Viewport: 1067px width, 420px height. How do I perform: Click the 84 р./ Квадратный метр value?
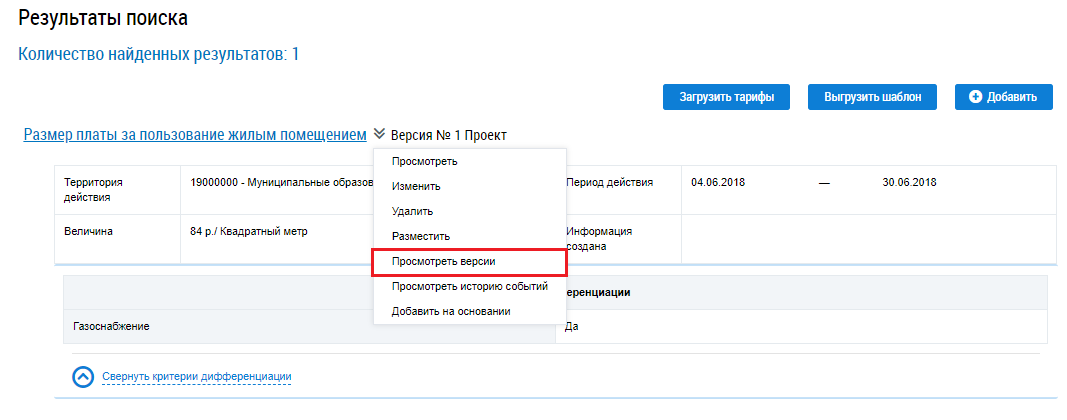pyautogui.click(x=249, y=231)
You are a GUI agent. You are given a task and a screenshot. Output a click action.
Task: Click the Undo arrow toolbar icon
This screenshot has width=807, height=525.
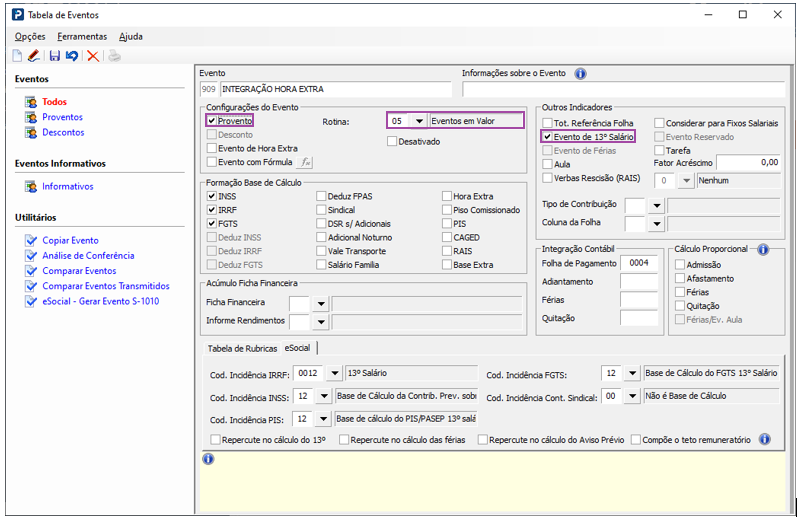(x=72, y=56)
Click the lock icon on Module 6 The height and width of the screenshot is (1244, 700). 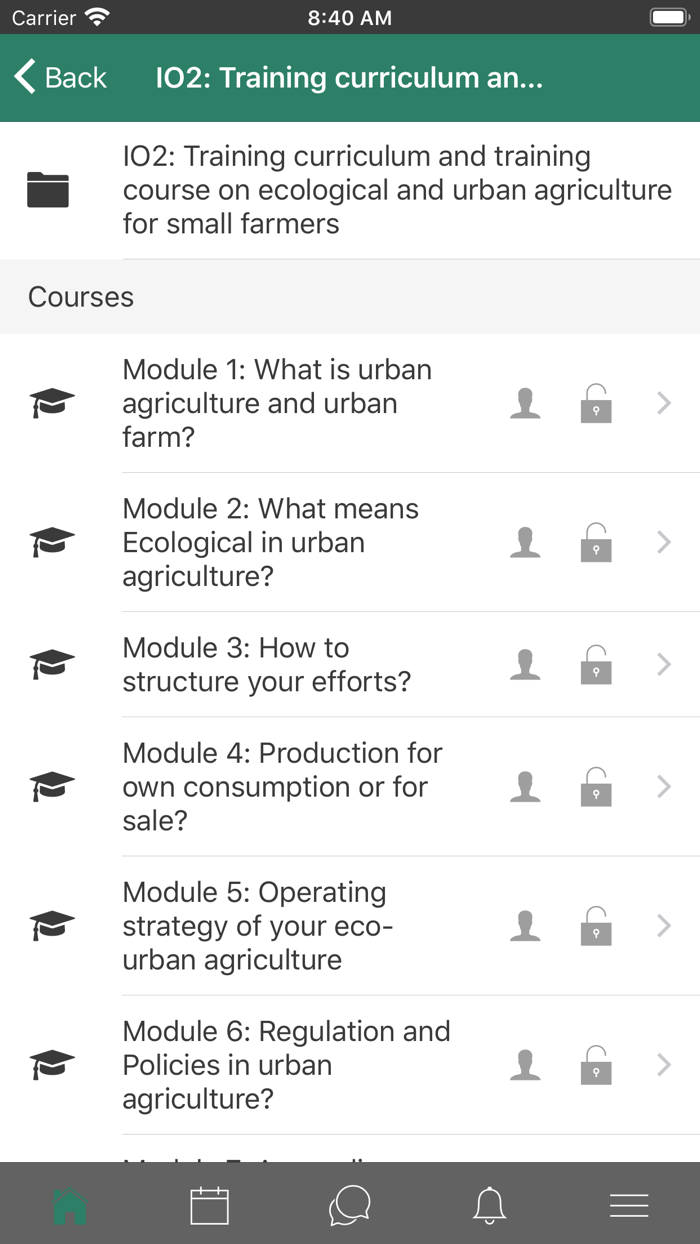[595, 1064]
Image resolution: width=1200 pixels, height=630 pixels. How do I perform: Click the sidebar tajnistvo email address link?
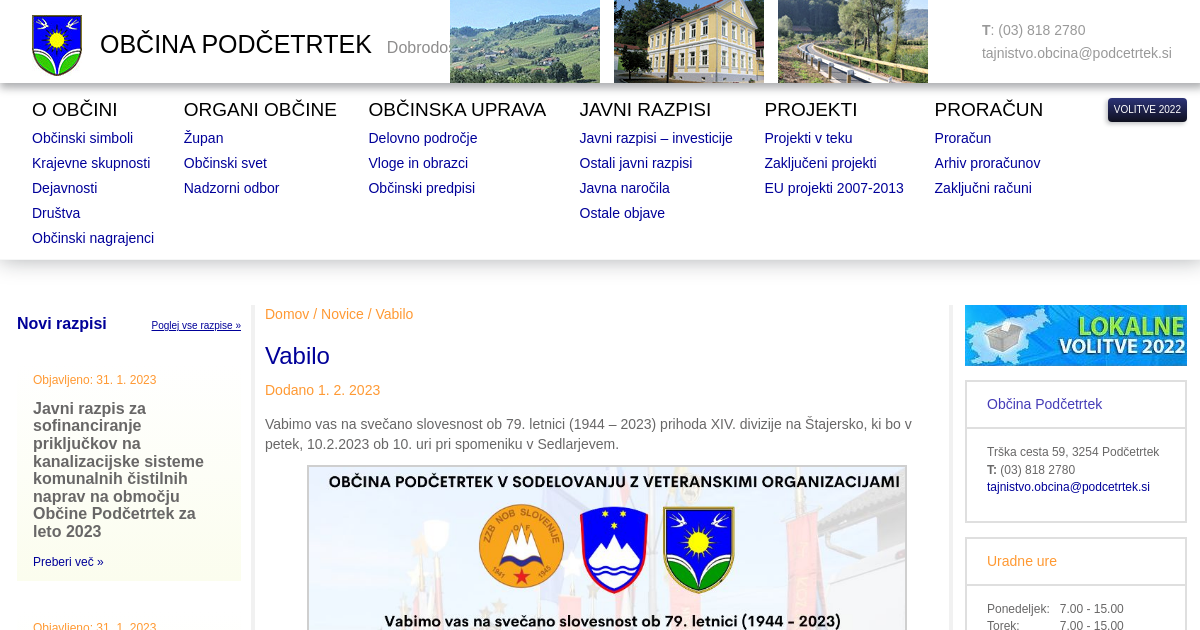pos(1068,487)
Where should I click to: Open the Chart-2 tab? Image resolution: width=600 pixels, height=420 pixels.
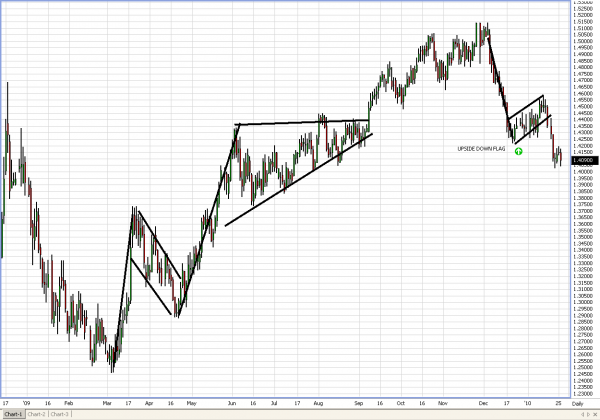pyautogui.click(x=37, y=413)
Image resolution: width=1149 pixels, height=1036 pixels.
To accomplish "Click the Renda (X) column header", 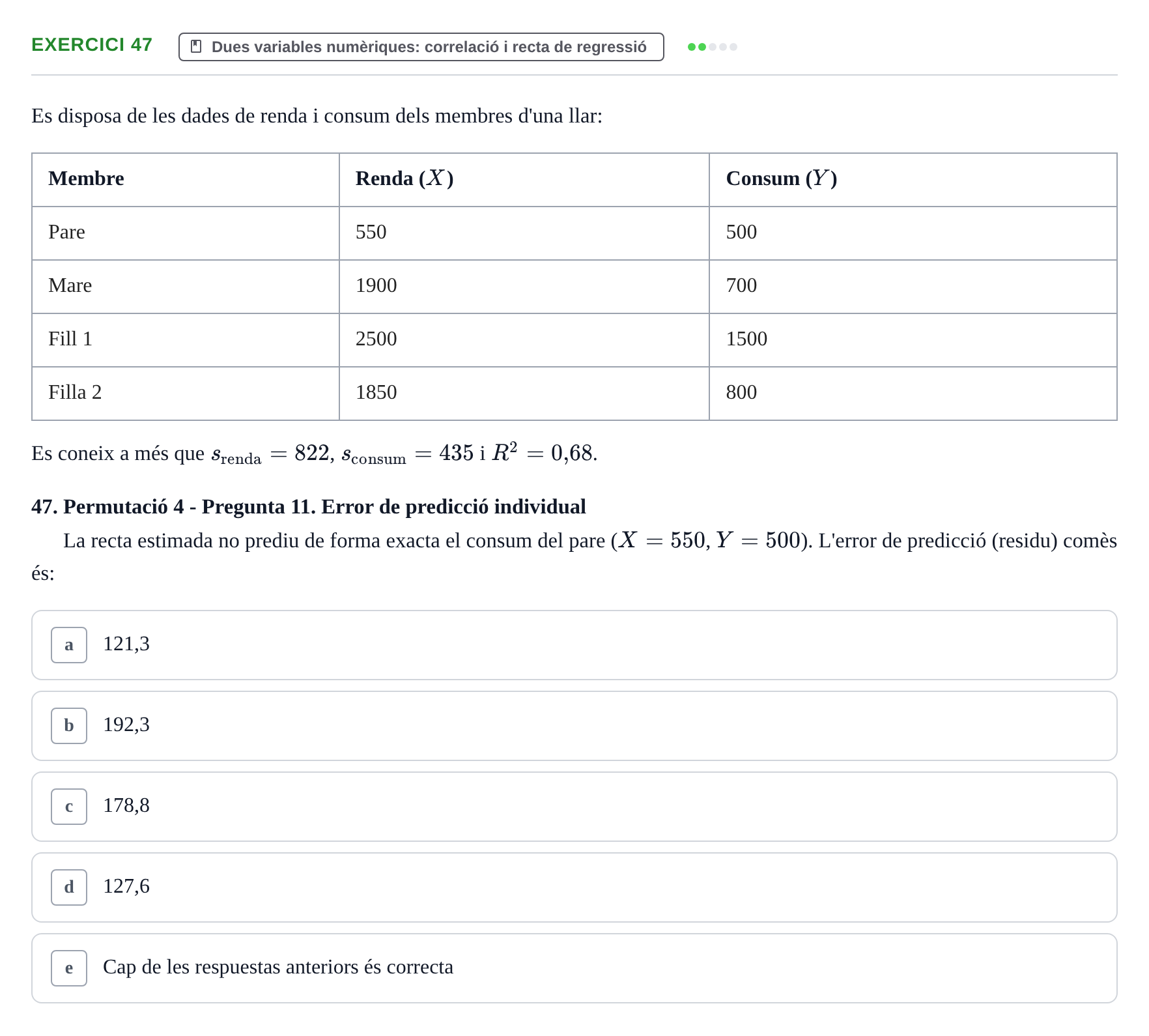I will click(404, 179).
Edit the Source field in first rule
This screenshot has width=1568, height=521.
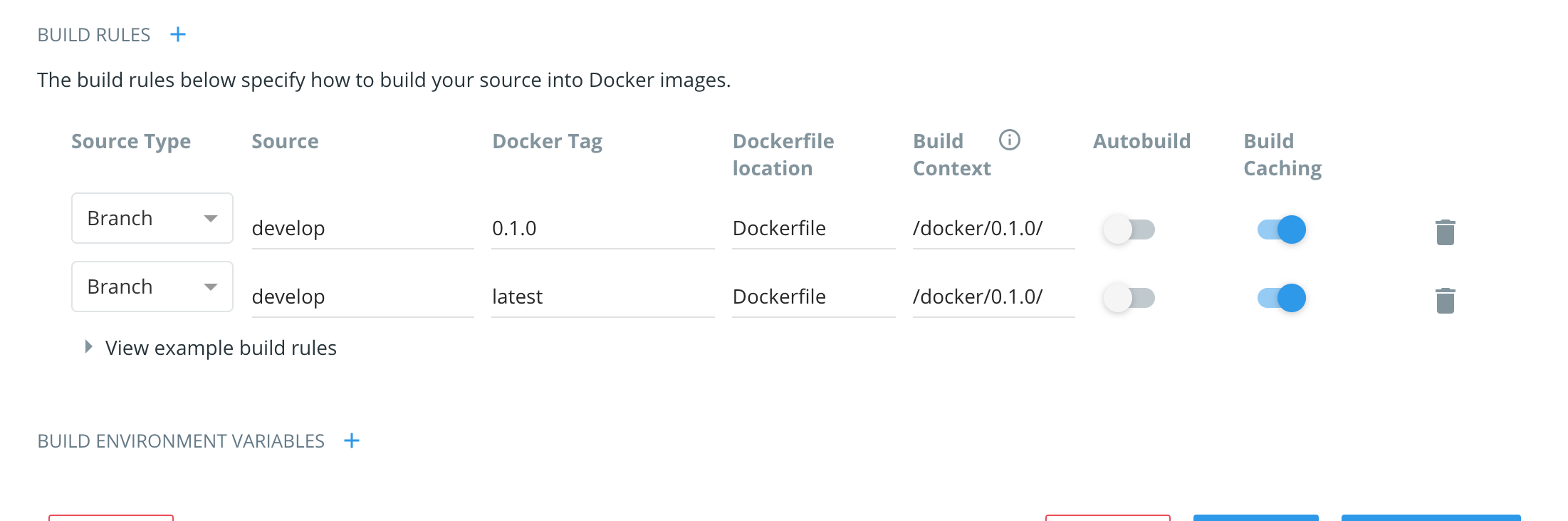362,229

Task instructions: The lines from the one containing "Edit the Source field in first rule" to the end of the material must be output exactly, both ends included; no picture may appear.

Written answer:
Edit the Source field in first rule
This screenshot has width=1568, height=521.
362,229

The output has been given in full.